Is that because brands release the ads too early? Marketers such as Honda with its Ferris Bueller ad and Volkswagen with its Bark Side video got a nice social boost before the game and were also among the top-rated ads in the game, according to the Ace Metrix Poll that surveyed TV viewers.
But I have another proposition. What if rather than releasing ads early just for the sake of releasing them early, brands actually harnessed the power of the Web and social media to make better, more memorable, and more lasting ads? Ads that don’t die out minutes after the spot airs. We’re seeing progress made in tapping into the Web as a testing ground. For its annual Super Bowl ad ranking,USA Today used its traditional focus group, but also teamed up with Facebook to let the public vote on the best ads.
What if instead of pre-releasing the ads a few days before the game, brands actually tested them months before via online video? What if Hulu showcased potential Super Bowl ads throughout the year and let viewers vote on the best ones? What if viewers could give feedback to brands on which ones were best? Or, what if that feedback were more passive and based on, perhaps, completion rates? Or interaction with the ads? Or clickthroughs, or shares? What if marketers used all that wonderful data to inform which spot, or type of spot, wound up in the big game?
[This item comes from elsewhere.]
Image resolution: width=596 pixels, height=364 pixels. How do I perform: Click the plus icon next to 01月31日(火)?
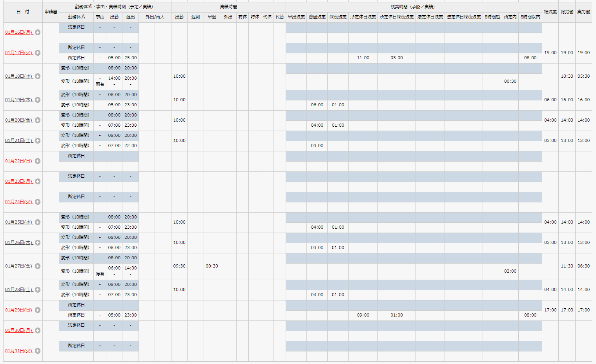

WPP’s audience buying company, Xaxis, has been testing this tactic with advanced TV buyers in a few countries where marketers will run a video campaign online before it runs on TV to see how the creative performs and which users respond.
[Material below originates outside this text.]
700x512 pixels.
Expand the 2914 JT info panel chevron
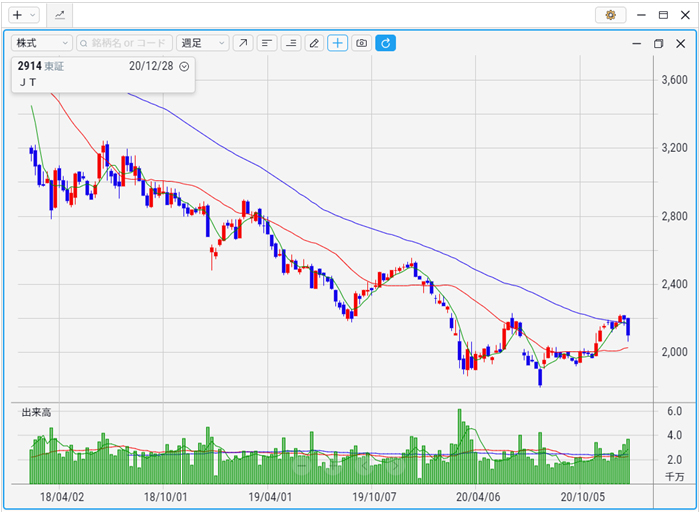[184, 66]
Maybe then the buzz wouldn’t die out. Maybe the ads would be better.
My son felt some of the other Dorito's ads were better than the one which actually aired.
The buzz surrounding ads in the Super Bowl can be extremely beneficial, as we all remember "1984" from Apple. In many ways, that ad set the trend for all future Super Bowl ads.
But now the pressure to be different and unique has produced some remarkably bad ads, as well. And the buzz dies much faster.
The solution you suggest could probably work by extending the buzz prior to the Super Bowl by having people guess which one will air (you don't have to let people know which one is winning, just which ones are in contention), and by having people discuss the winners after the fact.
Not a bad way to manage advertising at all.